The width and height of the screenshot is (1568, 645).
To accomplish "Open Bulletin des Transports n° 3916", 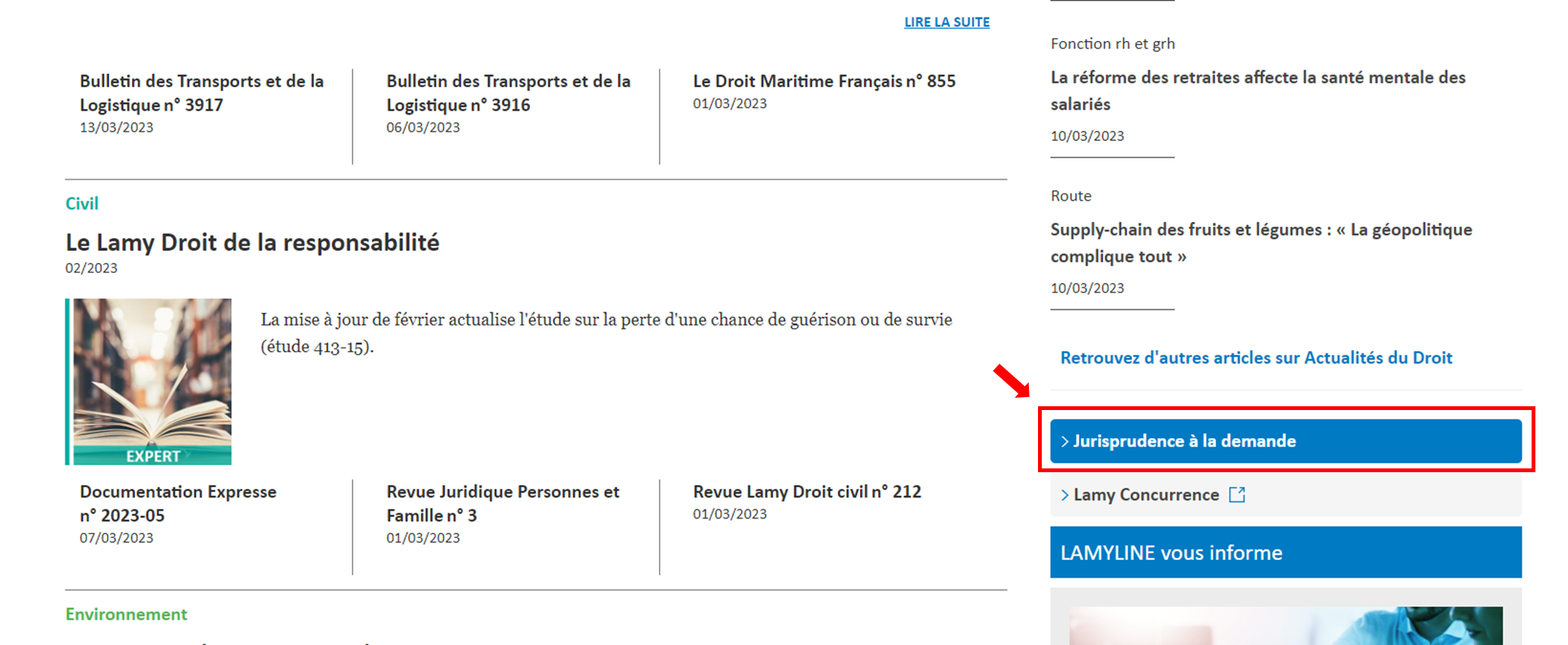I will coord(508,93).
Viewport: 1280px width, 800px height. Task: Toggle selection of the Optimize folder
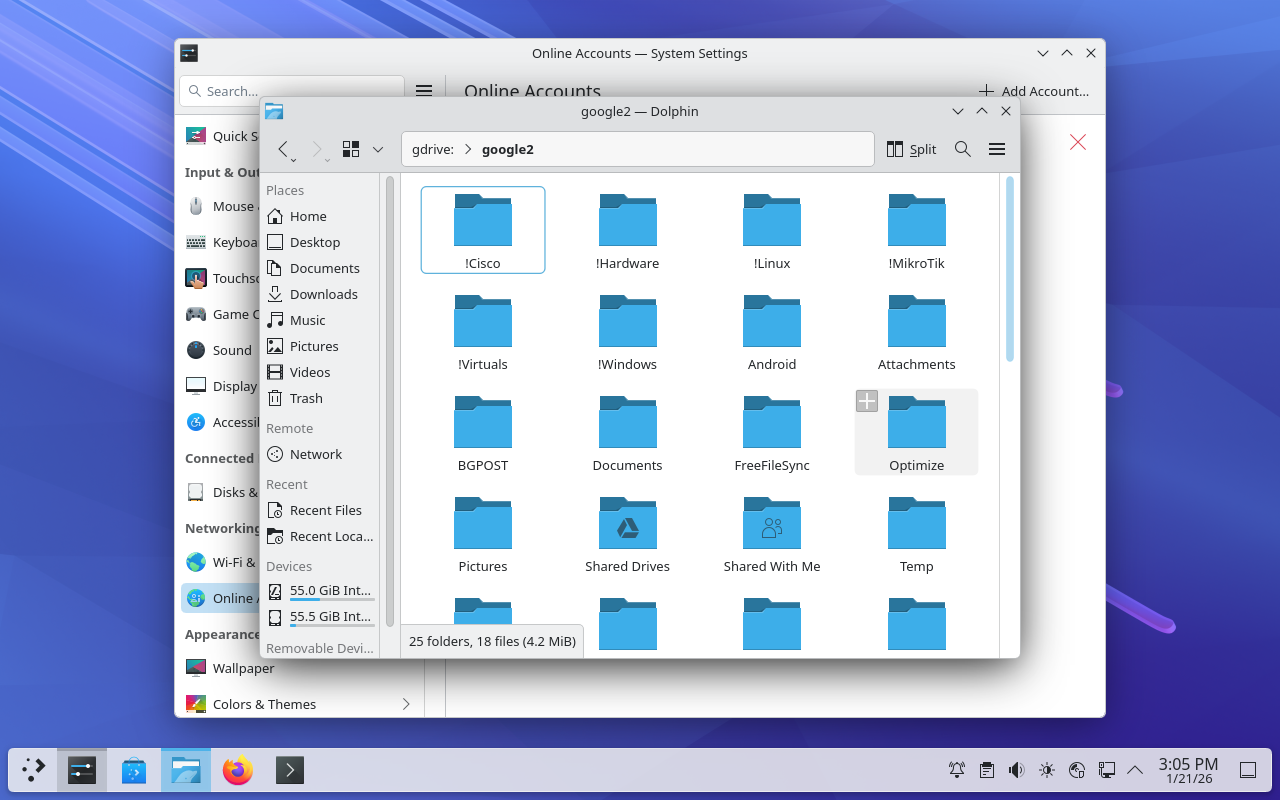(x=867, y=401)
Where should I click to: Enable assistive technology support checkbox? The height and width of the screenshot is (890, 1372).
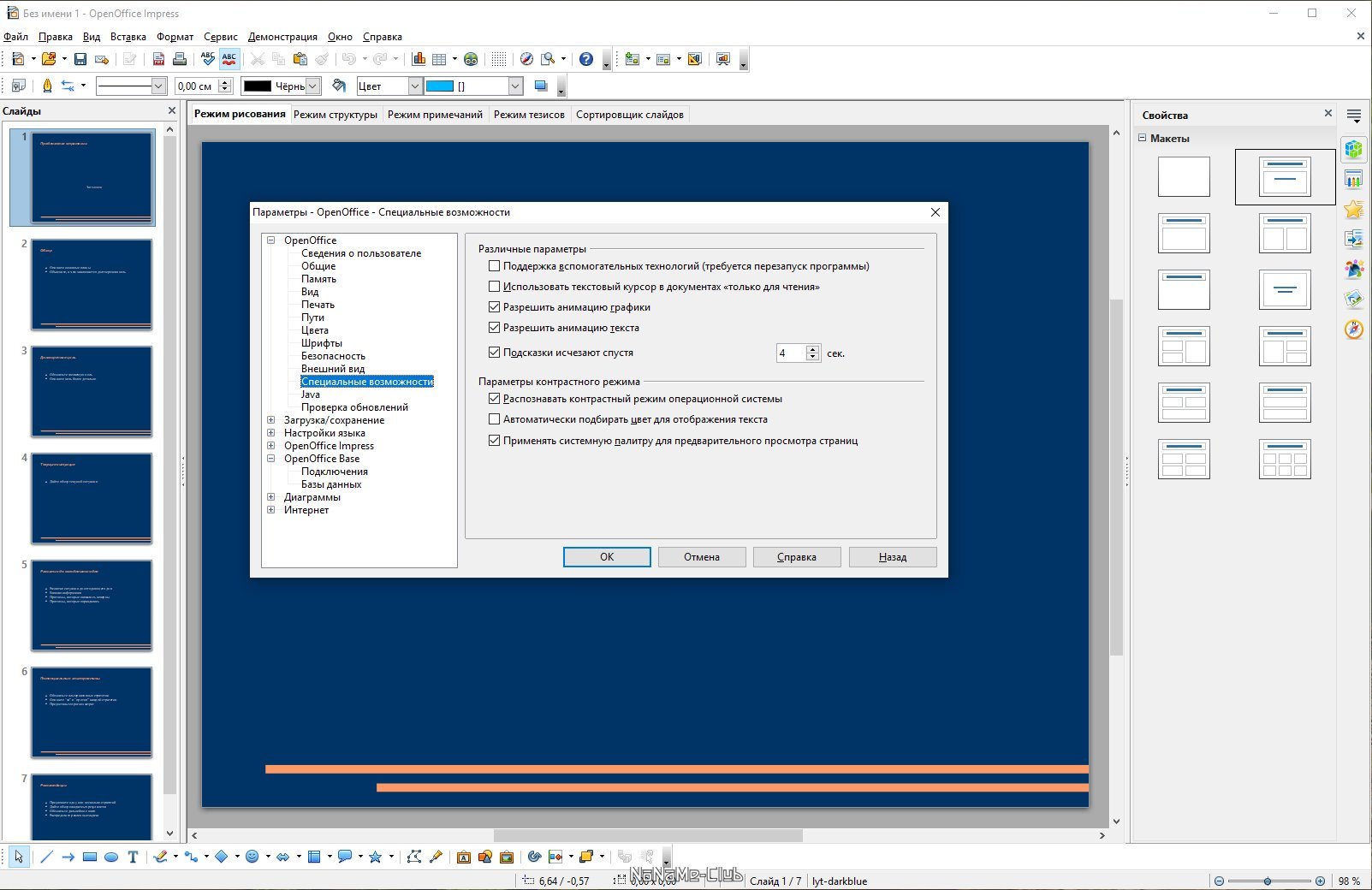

==============================

Problem to solve:
Which lines above include the word "screenshot"? Return each one.

Task solution:
The width and height of the screenshot is (1568, 645).
Where should I click to: Enable assistive technology support checkbox? The height and width of the screenshot is (890, 1372).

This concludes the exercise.